On dit en écologie et en permaculture que les zones de transition (les « écotones » ou « bordures ») sont les plus riches en biodiversité, parce que les niches écologiques et les interactions entre espèces y sont plus nombreuses et variées. Un peu pour les mêmes raisons, les albums de la transition entre les deux périodes de Jean-Louis Murat concentrent un maximum de richesse et de subtilité. Écouter par exemple le début splendide de la chanson « Les hérons » : « Le vent de Fœhn et de Lombarde / viendra déposer / je le crains / son blanc manteau, / mon camarade, / sur l’âme folle qui nous tient » . Devant tant de limpidité et de puissance d’évocation, j’ai envie de tomber à genoux.

L’auvergnat est décidément maître dans l’art d’explorer, de coucher sur le papier et de confier en musique les tourments de l’âme et la difficulté d’accéder à la paix.

Ses textes et son chant sont d’autant plus troublants que la prise de son de son micro est souvent très proche, donnant l’impression qu’il nous susurre à l’oreille, qu’il est à deux doigts de nous toucher – et connaissant son obsession pour la sexualité, c’est probablement l’impression qu’il souhaite générer dans l’esprit de la gente féminine, qu’il vénère littéralement.

Deuxième album charnière, « Le moujik et sa femme » renferme aussi quelques trésors, dans lesquels Jean-Louis Murat poursuit la quête obsessionnelle et simplissime qu’il s’est fixée: lancer un filet dans l’océan de ses pensées et de ses émotions, le ramener à la surface, et nous offrir les perles qu’il y découvre, peut-être éberlué lui-même.

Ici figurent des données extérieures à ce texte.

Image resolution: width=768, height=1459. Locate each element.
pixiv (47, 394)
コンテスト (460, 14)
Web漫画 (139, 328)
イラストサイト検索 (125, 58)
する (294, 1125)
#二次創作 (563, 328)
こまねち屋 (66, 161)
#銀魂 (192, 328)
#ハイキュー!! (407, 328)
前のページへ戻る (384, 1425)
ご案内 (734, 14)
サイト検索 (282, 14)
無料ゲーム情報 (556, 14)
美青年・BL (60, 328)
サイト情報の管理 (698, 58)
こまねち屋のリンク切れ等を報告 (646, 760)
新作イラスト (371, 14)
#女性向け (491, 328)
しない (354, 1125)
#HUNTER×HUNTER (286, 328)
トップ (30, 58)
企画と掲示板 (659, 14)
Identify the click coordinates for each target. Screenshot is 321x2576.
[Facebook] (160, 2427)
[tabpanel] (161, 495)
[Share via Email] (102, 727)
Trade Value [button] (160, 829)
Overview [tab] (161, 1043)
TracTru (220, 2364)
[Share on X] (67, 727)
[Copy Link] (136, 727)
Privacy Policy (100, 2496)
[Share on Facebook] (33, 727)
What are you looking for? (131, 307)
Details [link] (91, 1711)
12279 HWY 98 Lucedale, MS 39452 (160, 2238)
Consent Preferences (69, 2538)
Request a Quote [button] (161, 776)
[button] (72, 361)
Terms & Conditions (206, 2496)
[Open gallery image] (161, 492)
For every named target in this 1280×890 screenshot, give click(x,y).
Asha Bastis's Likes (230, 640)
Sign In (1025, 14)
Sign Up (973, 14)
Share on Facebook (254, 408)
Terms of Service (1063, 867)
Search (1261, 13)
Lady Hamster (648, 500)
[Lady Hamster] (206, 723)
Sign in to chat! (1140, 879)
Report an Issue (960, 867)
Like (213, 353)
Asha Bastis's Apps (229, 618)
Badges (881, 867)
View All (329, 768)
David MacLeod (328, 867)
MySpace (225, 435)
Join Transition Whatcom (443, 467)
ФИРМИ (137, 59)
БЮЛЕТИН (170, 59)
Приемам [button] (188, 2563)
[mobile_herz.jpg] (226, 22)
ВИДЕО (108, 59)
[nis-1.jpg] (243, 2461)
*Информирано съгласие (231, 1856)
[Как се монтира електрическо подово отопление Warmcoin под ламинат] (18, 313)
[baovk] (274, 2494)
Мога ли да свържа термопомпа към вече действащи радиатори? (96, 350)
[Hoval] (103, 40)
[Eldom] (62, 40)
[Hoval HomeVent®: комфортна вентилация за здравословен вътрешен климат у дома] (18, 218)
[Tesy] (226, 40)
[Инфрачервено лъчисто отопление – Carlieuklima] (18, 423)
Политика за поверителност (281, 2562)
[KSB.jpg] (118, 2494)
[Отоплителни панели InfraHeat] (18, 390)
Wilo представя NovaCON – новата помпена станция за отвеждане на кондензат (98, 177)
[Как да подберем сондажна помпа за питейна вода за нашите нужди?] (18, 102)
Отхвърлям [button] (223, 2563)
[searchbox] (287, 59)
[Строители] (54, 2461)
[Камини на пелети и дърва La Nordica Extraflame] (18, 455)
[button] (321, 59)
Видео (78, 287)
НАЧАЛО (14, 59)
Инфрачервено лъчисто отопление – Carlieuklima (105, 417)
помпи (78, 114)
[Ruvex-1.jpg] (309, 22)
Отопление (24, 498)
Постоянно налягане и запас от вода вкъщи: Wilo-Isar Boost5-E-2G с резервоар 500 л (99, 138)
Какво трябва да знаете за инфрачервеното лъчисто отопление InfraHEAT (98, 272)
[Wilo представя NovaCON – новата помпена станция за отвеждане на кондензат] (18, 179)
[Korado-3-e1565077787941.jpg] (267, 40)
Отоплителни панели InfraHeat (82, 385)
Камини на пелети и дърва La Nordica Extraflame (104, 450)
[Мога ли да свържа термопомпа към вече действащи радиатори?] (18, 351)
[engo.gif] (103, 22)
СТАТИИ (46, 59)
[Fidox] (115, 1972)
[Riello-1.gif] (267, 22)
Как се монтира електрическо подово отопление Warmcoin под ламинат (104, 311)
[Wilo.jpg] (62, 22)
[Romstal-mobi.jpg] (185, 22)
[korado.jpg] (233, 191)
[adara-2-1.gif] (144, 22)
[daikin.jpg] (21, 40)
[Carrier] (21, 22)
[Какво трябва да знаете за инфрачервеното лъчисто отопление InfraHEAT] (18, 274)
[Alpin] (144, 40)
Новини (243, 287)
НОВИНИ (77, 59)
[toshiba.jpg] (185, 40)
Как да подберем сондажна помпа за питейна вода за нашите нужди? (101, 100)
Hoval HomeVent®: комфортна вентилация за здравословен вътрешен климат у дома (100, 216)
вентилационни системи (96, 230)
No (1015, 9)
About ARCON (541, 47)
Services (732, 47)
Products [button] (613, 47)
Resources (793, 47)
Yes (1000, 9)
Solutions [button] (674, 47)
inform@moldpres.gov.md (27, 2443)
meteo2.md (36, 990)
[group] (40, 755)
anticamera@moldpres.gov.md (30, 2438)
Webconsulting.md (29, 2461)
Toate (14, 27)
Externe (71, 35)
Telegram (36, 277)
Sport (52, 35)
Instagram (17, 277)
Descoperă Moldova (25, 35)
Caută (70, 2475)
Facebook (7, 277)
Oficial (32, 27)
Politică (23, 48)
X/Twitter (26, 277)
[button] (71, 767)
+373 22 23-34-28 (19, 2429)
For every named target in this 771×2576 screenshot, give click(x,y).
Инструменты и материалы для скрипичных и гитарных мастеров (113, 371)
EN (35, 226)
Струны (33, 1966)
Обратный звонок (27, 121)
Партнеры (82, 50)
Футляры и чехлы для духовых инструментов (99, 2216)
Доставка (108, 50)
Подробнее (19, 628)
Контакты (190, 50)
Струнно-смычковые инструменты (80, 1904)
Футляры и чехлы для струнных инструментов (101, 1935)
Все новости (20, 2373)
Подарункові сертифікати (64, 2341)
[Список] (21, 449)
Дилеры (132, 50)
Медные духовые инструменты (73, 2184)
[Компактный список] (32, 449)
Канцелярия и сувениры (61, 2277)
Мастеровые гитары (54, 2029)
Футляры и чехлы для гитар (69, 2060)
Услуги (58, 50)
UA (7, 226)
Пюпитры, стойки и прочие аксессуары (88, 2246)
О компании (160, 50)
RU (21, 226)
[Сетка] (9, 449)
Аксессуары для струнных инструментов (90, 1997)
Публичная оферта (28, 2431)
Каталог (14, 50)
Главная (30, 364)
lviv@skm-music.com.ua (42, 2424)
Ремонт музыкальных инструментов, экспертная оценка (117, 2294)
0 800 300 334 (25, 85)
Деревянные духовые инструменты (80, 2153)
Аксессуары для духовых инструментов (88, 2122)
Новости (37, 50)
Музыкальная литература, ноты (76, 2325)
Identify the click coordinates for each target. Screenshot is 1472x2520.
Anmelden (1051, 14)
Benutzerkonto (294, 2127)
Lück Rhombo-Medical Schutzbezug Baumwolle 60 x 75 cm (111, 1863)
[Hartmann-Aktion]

C’est notamment le cas de ce chef d’oeuvre intime, que j’ai vraiment découvert il y a peu de temps, après l’avoir écouté souvent sans vraiment prêter attention aux paroles et à la précision de la composition (comme quoi il faudrait toujours écouter un album au moins une fois au casque, sans rien faire d’autre).




Ernest Meissonier, « Le voyageur » / Palais des Beaux-arts (Lille)

« Le monde intérieur » est une balade sur le voyage et le dénuement inspirée par la lecture de Nietzsche, dans laquelle Murat énumère, de couplet en couplet, dans un inventaire à la Prévert, tout ce qu’il voudrait laisser derrière lui pour s’alléger l’esprit: « lunettes et chapeaux« , « claquettes et banjos » , « lanternes et briquets » , « Pigalle et Loulou » , « frégates et pique-niques » , « idéaux » … bref, le « grand tintouin » .

En lieu et place de tout ce fatras qui nous retient et nous alourdit, Murat s’invite lui-même (et nous invite) à « se réveiller nouveau » , à « voir d’en haut » , à « partir sur le chemin » , à « plonger vers l’inconnu » , à « s’apercevoir flou dans le lointain » . Le leitmotiv de chaque couplet, qui les clôt comme on agite la main au moment d’un grand départ: « quitter l’âme et voyager » .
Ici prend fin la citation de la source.